Les seules circonstances atténuantes étaient son âge et son milieu familial. Quand il a tué Bardell, Matthew Bentley avait 14 ans. Son dossier contient des indications sur sa famille. Père : en prison pour agression sexuelle sur une parente. Mère : alcoolique ; paisible de prison pour recel. Demi-frère : en prison pour avoir violé un membre de la famille. Soeur K. : alcoolique ; Soeur T. : série d’arrestations pour violence domestique ; Demi-soeur C. : en hôpital psychiatrique. Les parents de Bentley, Terry et Debra, sont des multi-divorcés. Ils se sont mariés en 1975 et ont divorcé deux ans plus tard. Terry a ensuite épousé Grace, en 1978. Ils ont divorcé un an plus tard. Terry a épousé à nouveau Debra en 1980, et elle a donné naissance à Matthew en 1982. Ils ont divorcé une deuxième fois en 1989. Terry a épousé Grace une seconde fois en 1991, époque à laquelle il était déjà en prison comme délinquant sexuel. L’enfance de Matthew a été telle que vous pouvez l’imaginer en ces circonstances. Il avait des résultats scolaires épouvantables. Il était régulièrement exclu pour avoir manqué l’école et il avait souvent eu maille à partir avec la police.

Il a commencé à fumer de la drogue à l’âge de 10 ans. Il allait régulièrement dans des foyers pour enfants et à l’époque où il a tué Bardell, il était sous antidépresseurs et prenait de la Dexédrine qui traite l’hyperactivité.
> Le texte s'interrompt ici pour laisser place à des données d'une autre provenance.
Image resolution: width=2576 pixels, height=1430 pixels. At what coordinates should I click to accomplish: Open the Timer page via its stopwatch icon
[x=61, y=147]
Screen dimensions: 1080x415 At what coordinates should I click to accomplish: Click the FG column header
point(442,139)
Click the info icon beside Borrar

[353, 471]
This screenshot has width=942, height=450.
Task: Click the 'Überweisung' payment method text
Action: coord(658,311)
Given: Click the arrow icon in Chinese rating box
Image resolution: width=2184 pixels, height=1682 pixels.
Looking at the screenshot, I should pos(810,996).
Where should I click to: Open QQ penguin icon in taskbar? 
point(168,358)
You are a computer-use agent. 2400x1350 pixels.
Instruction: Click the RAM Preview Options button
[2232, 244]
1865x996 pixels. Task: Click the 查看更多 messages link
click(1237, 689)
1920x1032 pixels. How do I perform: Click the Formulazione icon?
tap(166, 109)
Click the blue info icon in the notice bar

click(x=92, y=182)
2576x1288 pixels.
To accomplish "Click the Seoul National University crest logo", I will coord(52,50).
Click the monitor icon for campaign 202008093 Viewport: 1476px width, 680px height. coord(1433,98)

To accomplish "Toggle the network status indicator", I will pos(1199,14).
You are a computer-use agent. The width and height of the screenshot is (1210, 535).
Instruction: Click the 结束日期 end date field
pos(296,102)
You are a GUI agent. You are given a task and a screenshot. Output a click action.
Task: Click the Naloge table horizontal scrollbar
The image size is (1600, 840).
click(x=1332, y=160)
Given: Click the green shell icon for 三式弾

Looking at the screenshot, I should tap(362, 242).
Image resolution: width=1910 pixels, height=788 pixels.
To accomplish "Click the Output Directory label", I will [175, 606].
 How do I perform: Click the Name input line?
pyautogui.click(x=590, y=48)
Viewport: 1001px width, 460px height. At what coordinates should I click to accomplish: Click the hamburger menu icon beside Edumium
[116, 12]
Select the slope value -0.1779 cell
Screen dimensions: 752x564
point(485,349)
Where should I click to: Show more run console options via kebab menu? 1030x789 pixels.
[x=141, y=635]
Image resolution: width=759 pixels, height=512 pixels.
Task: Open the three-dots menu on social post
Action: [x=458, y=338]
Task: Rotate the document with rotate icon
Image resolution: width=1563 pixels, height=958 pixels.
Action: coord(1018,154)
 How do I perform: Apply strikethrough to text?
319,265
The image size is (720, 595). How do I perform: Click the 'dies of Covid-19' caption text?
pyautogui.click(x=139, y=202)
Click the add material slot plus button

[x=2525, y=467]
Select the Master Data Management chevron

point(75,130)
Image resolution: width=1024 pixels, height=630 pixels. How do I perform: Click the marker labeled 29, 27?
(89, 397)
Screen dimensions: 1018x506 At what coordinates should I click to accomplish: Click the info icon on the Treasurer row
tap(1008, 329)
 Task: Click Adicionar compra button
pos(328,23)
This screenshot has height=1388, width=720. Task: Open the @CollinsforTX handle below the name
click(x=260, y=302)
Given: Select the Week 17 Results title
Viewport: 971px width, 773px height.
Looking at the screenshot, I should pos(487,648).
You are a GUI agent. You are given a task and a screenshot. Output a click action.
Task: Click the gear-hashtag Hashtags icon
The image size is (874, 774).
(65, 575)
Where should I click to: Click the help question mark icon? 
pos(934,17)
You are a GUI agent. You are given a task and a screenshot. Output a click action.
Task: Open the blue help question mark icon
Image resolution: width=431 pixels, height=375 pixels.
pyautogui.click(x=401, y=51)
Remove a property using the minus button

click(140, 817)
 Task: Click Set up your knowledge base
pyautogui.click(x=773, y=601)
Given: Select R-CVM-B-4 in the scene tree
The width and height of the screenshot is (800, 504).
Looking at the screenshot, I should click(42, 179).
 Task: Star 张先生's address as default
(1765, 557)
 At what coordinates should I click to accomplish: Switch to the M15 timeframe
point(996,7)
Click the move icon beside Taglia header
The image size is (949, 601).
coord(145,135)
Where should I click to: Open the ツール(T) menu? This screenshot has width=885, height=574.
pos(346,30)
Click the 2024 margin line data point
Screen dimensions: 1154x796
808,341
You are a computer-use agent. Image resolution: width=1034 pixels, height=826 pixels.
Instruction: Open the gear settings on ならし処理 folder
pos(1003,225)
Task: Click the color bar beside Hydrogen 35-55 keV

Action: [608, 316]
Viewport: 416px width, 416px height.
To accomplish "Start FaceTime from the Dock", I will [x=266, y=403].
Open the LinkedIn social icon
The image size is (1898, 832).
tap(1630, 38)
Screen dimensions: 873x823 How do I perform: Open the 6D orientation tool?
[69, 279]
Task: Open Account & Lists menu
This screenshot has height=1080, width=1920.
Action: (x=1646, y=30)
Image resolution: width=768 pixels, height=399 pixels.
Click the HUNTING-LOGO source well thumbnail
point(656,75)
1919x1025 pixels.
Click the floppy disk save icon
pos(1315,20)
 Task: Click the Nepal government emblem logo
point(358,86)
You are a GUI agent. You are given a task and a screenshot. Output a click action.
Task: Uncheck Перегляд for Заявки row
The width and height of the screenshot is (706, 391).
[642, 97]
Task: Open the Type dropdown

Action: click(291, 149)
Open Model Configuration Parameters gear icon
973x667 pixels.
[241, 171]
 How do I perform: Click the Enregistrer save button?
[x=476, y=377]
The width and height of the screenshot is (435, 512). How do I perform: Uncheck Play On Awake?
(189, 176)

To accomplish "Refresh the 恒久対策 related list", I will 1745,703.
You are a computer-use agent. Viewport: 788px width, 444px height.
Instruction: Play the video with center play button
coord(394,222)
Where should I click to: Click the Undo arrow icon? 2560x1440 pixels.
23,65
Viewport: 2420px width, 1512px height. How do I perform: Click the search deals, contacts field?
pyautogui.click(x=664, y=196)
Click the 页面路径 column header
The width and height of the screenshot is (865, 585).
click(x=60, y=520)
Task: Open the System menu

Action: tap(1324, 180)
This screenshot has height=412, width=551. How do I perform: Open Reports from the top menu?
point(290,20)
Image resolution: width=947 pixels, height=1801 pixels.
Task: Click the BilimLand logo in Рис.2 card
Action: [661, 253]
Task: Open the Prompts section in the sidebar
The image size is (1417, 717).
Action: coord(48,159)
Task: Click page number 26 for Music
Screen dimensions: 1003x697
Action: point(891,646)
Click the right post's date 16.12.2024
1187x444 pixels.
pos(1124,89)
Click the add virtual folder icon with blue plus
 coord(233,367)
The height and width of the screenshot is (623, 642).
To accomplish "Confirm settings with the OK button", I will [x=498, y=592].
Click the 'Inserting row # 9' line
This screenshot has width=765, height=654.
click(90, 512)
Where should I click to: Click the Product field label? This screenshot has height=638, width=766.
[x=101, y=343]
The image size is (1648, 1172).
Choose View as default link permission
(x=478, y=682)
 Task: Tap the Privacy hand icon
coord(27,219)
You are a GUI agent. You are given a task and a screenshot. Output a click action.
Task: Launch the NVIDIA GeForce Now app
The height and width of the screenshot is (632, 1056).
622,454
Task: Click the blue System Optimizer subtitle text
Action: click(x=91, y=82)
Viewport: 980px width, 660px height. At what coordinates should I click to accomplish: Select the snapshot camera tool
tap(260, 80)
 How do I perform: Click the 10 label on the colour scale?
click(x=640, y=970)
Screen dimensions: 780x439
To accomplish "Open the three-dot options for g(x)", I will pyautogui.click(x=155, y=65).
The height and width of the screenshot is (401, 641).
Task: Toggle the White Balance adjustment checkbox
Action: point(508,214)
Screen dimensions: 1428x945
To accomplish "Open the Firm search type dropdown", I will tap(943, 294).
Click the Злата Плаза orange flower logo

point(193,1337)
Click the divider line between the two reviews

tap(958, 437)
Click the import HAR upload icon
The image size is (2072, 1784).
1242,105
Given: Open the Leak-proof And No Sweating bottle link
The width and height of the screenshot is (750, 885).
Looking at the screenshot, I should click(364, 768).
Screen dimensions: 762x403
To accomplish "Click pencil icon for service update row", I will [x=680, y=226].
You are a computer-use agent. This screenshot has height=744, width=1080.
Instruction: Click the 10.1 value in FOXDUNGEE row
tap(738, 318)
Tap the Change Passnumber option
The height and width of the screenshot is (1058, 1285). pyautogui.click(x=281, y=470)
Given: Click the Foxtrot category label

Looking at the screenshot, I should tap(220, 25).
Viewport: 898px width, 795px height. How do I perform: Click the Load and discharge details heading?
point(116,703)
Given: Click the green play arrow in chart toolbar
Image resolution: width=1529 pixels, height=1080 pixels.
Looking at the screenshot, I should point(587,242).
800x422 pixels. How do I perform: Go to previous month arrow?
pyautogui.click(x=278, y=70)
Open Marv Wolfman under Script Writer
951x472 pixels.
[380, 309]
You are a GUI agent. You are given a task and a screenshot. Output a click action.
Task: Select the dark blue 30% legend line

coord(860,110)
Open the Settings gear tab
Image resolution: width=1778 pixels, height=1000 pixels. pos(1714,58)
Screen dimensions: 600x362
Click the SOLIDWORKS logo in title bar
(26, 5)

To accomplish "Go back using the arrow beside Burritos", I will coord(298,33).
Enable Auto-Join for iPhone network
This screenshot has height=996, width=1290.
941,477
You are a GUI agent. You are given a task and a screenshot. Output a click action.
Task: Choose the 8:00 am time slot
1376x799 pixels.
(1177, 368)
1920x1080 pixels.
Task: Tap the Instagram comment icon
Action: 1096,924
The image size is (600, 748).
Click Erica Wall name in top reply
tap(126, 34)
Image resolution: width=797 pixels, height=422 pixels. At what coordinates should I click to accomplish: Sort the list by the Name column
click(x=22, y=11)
Il n’a pas fallu plus d’une heure aux jurés pour le déclarer coupable en juillet 1998. Il avait alors 15 ans. Un des jurés a dit au journal local que "deux des dames âgées du jury ont fondu en larmes quand elles sont entrées dans la salle des jurés. Elles ont expliqué qu’elles avaient de la peine pour le jeune Bentley et qu’elles avaient des petits-enfants de son âge. La juge Richard Knoblock a prononcé la seule peine possible dans la législation du Michigan. Mais il a clairement exprimé sa pensée : "Je ne suis pas d’accord avec cette loi qui veut qu’il soit envoyé en prison pour le reste de son existence," a déclaré le juge. Il a certes commis un crime atroce et il méritait une peine très sévère. Simplement, je ne crois pas qu’il faille le mettre derrière les barreaux pour toujours".

Bentley a 24 ans aujourd’hui. Il dit qu’il a passé ces neuf dernières années d’abord à refuser d’admettre la réalité, puis à plonger dans un profond désespoir. Maintenant, il a, dans une certaine mesure, accepté son sort. Il a cessé de se battre en prison. Il a également réfléchi sur les raisons qui l’ont poussé à faire ce qu’il a fait à l’âge de 14 ans."J’étais un enfant qui voulait se comporter en homme. J’essayais d’accéder aux rôles qui manquaient chez moi. Je pensais que je m’en tirerais. Même cela c’était puéril."

Dans son dossier pénitentiaire, il y a un autre document, un poème qu’il a écrit sur sa peine de prison. En voici un extrait : "Chaque jour qui passe, Tu sais qu’il faut que tu meures Pour arriver au bout de ta peine. Soudain, tu es tout seul Et 50-60 ans c’est une éternité Seul dans un monde devenu froid"

Il n’y a que trois possibilités pour que les détenus mineurs incarcérés à vie puissent espérer revoir le monde extérieur.

Ils peuvent gagner en appel en prouvant qu’il y avait un vice de procédure (ils ne peuvent pas contester la peine elle-même).

Ils peuvent être graciés par le gouverneur de l’état (sauf que le gouverneur n’a jamais gracié aucun mineur condamné à perpétuité).

Ou bien l’assemblée de l’état pourrait voter une loi qui rende cette pratique illégale avec effet rétroactif.

Les juristes qui travaillent sur une majeure partie des 307 cas ont élaboré un projet de loi qui permettrait cela justement, et ils espèrent pouvoir le soumettre aux législateurs de l’état du Michigan cet automne.

Deborah LaBelle, avocate éminente qui présente ce projet de loi au nom de l’Union des Libertés en Amérique (American Liberties Union) dit qu’elle a actuellement bon espoir que cette loi soit votée. "Quand on envoie quelqu’un en prison, il s’agit, d’une part, de préserver la sécurité publique et, d’autre part, d’appliquer une peine. "On commence à réaliser qu’un mineur incarcéré devrait avoir la possibilité de démontrer devant un jury qu’il ne représente plus un risque pour la société. Et pour ce qui est de la peine, que quelqu’un passe plus d’années en prison que le temps qu’il a passé à l’extérieur quand il était enfant, cela devrait suffire, même pour les plus impitoyables"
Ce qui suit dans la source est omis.